(Items from a data source)
=-=-=-=-=

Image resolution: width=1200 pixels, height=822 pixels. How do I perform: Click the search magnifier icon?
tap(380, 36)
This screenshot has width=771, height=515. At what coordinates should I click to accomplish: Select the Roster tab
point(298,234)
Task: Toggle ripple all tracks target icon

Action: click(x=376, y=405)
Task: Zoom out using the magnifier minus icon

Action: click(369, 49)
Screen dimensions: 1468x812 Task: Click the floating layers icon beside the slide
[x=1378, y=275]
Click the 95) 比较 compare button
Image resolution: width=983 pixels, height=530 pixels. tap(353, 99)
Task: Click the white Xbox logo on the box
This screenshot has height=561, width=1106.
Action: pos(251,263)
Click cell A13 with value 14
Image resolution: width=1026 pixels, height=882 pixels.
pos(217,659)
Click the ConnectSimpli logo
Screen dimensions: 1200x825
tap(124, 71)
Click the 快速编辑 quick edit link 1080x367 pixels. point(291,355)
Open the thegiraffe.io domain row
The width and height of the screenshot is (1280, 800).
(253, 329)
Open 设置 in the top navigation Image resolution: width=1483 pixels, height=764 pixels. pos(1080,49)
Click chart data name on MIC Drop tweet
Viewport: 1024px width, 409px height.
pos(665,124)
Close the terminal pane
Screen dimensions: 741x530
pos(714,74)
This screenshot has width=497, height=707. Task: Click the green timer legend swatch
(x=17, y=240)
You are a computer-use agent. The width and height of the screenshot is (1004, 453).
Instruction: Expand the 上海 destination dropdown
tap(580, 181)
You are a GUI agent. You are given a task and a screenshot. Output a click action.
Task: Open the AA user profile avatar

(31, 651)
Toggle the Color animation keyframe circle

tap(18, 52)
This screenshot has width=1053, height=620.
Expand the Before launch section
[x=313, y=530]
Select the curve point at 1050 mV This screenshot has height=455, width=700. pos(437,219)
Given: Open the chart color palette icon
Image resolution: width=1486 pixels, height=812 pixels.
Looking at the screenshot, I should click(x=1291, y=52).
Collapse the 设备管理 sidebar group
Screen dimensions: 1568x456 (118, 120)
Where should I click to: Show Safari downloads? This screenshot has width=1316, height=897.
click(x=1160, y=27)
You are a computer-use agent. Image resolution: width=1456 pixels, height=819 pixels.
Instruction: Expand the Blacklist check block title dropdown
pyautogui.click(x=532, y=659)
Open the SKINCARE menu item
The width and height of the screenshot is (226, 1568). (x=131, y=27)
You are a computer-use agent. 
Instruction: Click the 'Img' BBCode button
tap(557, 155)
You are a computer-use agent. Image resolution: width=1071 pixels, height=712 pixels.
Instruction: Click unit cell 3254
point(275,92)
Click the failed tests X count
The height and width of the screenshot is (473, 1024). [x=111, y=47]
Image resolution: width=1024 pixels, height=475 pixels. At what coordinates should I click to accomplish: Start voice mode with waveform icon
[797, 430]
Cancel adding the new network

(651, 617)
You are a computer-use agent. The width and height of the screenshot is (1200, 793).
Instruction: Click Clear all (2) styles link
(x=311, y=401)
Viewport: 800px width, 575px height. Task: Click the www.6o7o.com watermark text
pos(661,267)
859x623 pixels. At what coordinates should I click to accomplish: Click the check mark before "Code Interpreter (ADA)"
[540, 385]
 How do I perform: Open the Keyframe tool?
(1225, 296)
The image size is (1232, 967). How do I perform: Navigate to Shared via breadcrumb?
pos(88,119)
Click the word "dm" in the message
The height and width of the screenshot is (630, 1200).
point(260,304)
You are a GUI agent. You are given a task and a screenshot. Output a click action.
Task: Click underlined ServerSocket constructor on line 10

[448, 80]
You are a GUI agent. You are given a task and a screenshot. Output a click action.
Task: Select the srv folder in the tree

=-=-=-=-=

▶ Goal: Copy the lines above exactly, starting at the line that contains "Open 设置 in the" and ending at the line that contains "Screen dimensions: 1568x456 (118, 120)".

▶ Answer to this exercise:
Open 设置 in the top navigation Image resolution: width=1483 pixels, height=764 pixels. pos(1080,49)
Click chart data name on MIC Drop tweet
Viewport: 1024px width, 409px height.
pos(665,124)
Close the terminal pane
Screen dimensions: 741x530
pos(714,74)
This screenshot has width=497, height=707. Task: Click the green timer legend swatch
(x=17, y=240)
You are a computer-use agent. The width and height of the screenshot is (1004, 453).
Instruction: Expand the 上海 destination dropdown
tap(580, 181)
You are a GUI agent. You are given a task and a screenshot. Output a click action.
Task: Open the AA user profile avatar

(31, 651)
Toggle the Color animation keyframe circle

tap(18, 52)
This screenshot has width=1053, height=620.
Expand the Before launch section
[x=313, y=530]
Select the curve point at 1050 mV This screenshot has height=455, width=700. pos(437,219)
Given: Open the chart color palette icon
Image resolution: width=1486 pixels, height=812 pixels.
Looking at the screenshot, I should click(x=1291, y=52).
Collapse the 设备管理 sidebar group
Screen dimensions: 1568x456 (118, 120)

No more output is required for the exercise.